*Listed records*.
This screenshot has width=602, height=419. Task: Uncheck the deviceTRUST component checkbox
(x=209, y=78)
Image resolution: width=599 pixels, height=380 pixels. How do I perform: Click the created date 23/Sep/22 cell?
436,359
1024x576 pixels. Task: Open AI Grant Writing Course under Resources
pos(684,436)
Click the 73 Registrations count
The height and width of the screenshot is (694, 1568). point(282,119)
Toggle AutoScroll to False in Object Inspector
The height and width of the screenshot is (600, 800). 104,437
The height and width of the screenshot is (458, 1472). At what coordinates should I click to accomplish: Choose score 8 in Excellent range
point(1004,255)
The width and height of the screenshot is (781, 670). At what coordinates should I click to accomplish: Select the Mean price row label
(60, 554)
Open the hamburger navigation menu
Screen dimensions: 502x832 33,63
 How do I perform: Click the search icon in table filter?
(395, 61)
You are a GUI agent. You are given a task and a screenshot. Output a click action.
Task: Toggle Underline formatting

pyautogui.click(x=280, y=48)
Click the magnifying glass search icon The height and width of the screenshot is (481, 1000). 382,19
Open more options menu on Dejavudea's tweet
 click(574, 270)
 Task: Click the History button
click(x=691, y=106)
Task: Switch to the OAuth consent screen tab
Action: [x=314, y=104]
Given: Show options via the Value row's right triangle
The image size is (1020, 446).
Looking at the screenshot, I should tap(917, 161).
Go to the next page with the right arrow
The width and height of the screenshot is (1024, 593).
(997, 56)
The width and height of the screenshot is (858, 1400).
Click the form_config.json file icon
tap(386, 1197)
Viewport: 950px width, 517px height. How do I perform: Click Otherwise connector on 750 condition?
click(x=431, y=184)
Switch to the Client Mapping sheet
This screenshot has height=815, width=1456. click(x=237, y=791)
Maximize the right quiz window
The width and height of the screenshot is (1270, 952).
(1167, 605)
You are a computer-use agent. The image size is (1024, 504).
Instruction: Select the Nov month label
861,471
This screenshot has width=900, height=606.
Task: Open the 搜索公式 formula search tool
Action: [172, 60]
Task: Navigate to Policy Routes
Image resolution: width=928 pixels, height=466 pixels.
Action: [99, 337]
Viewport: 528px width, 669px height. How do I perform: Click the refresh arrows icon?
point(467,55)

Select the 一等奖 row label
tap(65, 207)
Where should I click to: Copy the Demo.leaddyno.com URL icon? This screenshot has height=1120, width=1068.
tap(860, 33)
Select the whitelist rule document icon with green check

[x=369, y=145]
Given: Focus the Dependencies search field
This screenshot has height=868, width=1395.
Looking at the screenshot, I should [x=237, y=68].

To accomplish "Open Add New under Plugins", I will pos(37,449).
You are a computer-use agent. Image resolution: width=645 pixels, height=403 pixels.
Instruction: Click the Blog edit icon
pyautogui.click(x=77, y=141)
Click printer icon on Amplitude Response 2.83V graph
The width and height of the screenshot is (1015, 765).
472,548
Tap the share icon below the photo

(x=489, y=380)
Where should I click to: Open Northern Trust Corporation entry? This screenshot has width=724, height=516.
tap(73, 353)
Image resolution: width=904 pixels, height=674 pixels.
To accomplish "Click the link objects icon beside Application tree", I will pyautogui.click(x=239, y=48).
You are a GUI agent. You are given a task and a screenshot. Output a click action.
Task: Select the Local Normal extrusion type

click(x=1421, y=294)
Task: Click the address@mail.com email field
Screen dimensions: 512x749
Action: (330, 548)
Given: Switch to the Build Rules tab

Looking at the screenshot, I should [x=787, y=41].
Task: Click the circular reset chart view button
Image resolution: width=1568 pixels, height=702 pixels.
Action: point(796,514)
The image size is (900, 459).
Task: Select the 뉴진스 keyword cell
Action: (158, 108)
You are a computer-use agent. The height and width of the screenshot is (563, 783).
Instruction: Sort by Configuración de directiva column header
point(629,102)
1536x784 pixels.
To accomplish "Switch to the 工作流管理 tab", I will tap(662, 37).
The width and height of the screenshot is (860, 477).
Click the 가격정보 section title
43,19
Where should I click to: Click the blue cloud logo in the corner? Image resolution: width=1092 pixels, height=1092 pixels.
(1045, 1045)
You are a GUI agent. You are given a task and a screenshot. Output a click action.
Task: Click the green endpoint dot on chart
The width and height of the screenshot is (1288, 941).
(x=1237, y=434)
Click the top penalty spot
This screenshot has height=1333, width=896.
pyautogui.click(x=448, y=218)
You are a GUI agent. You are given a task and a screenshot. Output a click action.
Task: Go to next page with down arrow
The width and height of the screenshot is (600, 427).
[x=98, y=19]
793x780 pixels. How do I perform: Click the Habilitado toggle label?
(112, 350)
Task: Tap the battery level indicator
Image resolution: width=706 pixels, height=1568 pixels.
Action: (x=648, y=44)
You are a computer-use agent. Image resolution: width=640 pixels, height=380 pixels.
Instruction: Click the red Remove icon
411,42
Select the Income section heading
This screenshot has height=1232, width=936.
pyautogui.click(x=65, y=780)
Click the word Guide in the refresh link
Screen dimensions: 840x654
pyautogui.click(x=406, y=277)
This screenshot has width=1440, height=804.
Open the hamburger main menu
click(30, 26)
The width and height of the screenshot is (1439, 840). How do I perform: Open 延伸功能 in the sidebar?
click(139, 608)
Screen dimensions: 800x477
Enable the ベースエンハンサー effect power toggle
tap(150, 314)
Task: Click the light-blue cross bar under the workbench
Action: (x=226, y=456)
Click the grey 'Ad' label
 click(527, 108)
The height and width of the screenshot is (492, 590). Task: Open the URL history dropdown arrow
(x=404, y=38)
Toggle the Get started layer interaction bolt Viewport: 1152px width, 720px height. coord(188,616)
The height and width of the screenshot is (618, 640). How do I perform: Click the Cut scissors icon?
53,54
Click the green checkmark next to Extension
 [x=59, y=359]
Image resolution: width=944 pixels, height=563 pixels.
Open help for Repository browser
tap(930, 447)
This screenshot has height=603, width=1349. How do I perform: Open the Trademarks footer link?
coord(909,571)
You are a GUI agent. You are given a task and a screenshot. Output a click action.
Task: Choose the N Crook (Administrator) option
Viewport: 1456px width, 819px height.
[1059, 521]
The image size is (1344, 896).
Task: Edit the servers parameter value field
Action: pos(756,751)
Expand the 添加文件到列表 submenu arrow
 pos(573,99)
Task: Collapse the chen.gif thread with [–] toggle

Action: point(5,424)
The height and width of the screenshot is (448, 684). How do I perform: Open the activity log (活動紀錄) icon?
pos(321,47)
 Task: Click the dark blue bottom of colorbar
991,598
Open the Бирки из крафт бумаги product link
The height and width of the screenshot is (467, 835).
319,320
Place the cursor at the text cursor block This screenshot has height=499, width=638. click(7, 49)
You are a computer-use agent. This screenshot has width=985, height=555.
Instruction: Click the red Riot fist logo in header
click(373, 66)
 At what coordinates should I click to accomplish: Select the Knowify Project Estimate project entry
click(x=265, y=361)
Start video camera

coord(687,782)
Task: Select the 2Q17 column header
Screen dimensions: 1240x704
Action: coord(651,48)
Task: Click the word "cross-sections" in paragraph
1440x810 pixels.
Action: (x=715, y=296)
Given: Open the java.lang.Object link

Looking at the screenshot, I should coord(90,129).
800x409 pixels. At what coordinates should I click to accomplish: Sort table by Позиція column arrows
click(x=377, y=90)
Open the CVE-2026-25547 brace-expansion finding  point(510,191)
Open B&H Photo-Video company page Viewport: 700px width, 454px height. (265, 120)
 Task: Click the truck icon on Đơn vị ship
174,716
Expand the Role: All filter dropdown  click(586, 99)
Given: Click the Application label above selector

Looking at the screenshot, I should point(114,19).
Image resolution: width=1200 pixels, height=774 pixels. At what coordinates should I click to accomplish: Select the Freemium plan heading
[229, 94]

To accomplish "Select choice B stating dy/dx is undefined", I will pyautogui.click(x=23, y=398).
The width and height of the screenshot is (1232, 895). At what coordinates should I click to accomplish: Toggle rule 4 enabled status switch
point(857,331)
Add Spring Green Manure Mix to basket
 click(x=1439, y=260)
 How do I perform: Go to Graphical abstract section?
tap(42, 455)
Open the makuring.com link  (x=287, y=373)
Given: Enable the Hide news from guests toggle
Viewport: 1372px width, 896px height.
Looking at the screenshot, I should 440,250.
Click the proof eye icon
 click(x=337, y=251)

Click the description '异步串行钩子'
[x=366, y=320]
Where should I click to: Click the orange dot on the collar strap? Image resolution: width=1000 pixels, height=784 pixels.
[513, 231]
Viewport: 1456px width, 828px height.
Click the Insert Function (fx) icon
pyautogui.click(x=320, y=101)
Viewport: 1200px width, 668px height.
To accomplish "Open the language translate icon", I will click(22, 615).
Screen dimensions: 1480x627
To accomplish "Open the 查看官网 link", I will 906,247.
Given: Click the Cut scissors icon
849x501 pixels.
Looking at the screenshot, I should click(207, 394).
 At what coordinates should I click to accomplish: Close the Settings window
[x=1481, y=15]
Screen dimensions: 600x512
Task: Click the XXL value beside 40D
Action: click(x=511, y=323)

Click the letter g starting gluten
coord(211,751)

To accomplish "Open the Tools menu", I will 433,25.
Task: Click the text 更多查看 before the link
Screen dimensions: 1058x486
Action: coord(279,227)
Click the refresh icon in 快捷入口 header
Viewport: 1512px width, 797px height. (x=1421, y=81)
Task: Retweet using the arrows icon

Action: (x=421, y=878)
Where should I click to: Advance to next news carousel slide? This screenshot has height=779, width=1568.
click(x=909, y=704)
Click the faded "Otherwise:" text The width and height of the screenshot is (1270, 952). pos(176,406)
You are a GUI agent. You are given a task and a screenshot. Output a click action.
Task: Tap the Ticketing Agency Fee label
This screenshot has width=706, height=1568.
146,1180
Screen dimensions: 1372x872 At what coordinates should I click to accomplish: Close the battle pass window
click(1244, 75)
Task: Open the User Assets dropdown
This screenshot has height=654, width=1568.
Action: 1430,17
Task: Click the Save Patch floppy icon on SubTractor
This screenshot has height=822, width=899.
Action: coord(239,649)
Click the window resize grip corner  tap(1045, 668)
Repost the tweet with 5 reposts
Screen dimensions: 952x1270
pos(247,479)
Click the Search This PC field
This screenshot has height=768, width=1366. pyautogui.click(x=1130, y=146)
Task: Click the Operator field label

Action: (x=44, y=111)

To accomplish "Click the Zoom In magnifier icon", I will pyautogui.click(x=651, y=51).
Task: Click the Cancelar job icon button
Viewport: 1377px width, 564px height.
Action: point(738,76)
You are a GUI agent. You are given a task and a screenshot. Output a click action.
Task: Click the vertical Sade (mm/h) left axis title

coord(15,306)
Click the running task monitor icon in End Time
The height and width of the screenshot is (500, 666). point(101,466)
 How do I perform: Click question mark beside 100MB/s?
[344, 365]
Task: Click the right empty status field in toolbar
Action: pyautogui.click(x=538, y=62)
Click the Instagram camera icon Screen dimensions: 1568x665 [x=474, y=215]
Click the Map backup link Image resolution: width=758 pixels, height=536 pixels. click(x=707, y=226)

*Work instructions*. Look through the entries, and return every line that the word "chart" appears in.

*Written answer*.
Task: Click the circular reset chart view button
Task: Click the green endpoint dot on chart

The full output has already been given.